Idaho lawmakers are introducing legislation that would make it a crime to inject an mRNA vaccine against COVID-19

Idaho lawmakers are introducing legislation that would make it a crime to inject an mRNA vaccine against COVID-19

Republican lawmakers in Idaho have introduced legislation that would make it a felony to administer an mRNA vaccine in the state, citing safety concerns that would apply to COVID-19 vaccines made by companies such as Pfizer and Moderna.

“Notwithstanding any other provision of law, a person may not administer or administer a vaccine developed using information ribonucleic acid (mRNA) technology for use in an individual or any other mammal in this state. A person who violates this section is guilty of a misdemeanor,” reads House Bill 154 (pdf), which was introduced to the state Health and Human Services Committee on Feb. 15. The bill was introduced by state Sen. Tammy Nichols and Rep. Judy Boyle.

Promoting the bill before the committee, Nichols noted that there is “growing concern” about mRNA vaccines.

“We have problems because this was approved quickly, there is no accountability, there is no access to data, there is no risk benefit analysis, there is no informed consent,” she said.

Nichols insisted that mRNA vaccines be treated “similarly” to harmful drugs. She noted that there are “concerns about blood clots and heart problems” associated with the use of mRNA vaccines against COVID-19 that need to be investigated.

Approvals of mRNA for COVID-19

There are currently three types of vaccines against COVID-19 — protein subunit, viral vector, and mRNA. Vaccines manufactured by Moderna and Pfizer, which are widely distributed, fall under the mRNA categorization.

About 400 million of Pfizer’s COVID-19 vaccines and more than 250 million of Moderna’s vaccines have been administered in the United States.

According to the CDC, mRNA vaccines use mRNA developed in a laboratory to teach cells in the human body to produce a protein or part of a protein that triggers an immune response. This immune response creates antibodies to fight the SARS-Cov-2 virus.
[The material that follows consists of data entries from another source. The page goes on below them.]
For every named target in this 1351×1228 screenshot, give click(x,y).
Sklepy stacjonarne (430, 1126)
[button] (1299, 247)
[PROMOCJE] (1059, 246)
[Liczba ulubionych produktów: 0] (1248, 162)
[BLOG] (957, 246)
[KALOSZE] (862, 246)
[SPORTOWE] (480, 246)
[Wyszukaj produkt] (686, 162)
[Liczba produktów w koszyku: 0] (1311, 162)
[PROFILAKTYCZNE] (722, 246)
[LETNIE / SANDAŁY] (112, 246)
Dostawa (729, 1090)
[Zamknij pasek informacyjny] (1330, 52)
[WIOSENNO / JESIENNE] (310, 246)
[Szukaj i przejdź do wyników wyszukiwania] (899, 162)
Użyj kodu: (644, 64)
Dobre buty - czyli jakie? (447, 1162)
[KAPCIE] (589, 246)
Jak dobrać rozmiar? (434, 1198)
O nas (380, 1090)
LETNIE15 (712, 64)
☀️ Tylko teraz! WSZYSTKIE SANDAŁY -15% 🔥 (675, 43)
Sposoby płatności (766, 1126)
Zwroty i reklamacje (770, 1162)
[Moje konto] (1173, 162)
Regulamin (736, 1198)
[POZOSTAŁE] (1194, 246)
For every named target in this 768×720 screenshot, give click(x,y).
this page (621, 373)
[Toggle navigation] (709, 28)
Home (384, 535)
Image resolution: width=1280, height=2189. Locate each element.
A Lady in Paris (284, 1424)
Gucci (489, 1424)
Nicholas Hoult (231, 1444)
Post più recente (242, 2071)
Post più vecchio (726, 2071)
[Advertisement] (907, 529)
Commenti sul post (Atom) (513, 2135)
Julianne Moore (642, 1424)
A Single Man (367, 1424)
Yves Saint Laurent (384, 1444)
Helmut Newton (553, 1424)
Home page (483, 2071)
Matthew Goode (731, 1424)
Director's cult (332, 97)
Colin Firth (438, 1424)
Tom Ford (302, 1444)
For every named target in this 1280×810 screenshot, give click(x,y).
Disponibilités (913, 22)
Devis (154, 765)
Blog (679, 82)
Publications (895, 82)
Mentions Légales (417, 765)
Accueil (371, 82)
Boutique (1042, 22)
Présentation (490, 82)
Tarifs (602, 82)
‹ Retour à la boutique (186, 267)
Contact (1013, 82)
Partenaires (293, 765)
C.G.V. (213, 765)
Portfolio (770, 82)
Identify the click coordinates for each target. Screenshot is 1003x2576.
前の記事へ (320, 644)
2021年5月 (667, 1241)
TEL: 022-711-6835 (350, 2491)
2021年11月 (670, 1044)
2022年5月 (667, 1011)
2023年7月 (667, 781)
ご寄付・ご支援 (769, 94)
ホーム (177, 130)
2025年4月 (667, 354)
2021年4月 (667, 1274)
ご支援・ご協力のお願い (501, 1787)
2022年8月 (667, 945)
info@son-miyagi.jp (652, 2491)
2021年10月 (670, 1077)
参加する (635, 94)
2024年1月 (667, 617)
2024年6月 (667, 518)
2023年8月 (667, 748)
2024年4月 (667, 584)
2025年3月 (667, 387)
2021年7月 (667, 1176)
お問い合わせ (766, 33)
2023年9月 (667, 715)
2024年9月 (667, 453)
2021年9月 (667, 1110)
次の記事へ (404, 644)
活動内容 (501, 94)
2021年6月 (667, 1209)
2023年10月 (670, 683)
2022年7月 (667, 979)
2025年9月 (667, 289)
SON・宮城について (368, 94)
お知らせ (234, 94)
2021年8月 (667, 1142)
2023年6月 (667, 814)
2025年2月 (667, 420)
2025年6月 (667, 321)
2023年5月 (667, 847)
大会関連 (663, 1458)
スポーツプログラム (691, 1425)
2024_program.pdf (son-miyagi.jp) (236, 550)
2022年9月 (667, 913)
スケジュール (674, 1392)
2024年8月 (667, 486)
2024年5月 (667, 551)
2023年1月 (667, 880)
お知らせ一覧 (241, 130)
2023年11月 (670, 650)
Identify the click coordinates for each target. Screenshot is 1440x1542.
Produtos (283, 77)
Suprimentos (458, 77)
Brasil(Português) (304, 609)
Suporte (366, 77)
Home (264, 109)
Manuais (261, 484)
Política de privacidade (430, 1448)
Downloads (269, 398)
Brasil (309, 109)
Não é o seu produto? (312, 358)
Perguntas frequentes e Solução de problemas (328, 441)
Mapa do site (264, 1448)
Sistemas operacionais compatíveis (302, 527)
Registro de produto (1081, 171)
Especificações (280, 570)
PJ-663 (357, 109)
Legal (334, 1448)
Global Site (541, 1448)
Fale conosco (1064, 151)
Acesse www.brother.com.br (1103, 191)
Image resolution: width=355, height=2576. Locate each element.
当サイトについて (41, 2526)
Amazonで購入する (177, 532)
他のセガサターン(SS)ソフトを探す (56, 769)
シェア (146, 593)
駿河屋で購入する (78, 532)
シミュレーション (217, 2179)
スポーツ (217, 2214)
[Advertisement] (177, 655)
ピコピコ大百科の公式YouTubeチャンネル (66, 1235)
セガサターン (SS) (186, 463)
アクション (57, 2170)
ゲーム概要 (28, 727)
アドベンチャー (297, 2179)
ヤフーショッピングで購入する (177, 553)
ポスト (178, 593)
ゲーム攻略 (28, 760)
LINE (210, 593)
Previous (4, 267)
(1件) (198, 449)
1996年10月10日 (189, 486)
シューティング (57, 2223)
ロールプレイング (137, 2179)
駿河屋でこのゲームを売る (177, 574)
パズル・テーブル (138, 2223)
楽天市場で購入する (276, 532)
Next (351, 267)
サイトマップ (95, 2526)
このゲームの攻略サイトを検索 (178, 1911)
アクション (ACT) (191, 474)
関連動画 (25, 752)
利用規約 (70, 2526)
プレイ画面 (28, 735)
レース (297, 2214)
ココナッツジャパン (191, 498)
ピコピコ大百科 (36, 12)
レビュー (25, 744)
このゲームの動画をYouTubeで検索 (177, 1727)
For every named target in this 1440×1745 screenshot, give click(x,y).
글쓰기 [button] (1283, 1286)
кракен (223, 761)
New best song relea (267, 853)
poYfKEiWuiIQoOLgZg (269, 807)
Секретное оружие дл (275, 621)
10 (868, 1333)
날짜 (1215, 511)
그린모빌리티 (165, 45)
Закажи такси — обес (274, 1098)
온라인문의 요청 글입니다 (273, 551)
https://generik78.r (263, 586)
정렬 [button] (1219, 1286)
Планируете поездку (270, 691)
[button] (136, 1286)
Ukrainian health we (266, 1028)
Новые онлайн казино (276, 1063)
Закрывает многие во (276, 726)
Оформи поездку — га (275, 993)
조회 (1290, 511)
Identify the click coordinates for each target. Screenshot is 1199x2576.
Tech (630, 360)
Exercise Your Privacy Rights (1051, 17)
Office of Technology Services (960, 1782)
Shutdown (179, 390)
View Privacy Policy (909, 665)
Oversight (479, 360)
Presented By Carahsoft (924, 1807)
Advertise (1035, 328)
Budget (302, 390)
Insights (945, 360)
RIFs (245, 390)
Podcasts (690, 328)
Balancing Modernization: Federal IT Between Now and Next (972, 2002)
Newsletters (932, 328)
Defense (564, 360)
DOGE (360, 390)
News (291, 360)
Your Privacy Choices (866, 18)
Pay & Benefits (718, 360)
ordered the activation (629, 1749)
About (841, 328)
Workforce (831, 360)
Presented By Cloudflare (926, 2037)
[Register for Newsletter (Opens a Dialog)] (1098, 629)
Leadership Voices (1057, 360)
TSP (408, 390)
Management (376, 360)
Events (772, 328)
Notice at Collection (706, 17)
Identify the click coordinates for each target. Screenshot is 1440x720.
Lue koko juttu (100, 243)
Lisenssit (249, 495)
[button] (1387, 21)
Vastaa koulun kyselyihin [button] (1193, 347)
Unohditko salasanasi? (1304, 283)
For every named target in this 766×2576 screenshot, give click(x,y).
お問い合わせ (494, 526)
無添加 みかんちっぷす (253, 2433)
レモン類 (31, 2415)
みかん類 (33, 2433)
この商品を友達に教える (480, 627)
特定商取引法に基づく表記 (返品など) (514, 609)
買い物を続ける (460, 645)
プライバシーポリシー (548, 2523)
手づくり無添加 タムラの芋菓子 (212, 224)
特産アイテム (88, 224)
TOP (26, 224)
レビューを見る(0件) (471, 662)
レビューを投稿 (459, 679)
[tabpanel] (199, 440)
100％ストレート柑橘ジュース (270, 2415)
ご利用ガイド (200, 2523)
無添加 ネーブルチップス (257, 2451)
State Rep. Ilana Rubel, a Democrat, questioned Nichols about expedited Food and Drug Administration (FDA) approvals for mRNA vaccines against COVID-19.

Rubel asked what if vaccines were initially approved under the “regular approval process” and then went through “normal/usual tests” trials.

“I’m seeing conflicting reports on that,” Nichols said. “Lately, I’ve been getting more information to address that particular problem, because I found that maybe it wasn’t done the way we thought it should have been done, or how we should have done it in the approval process, as an FDA-approved vaccine.”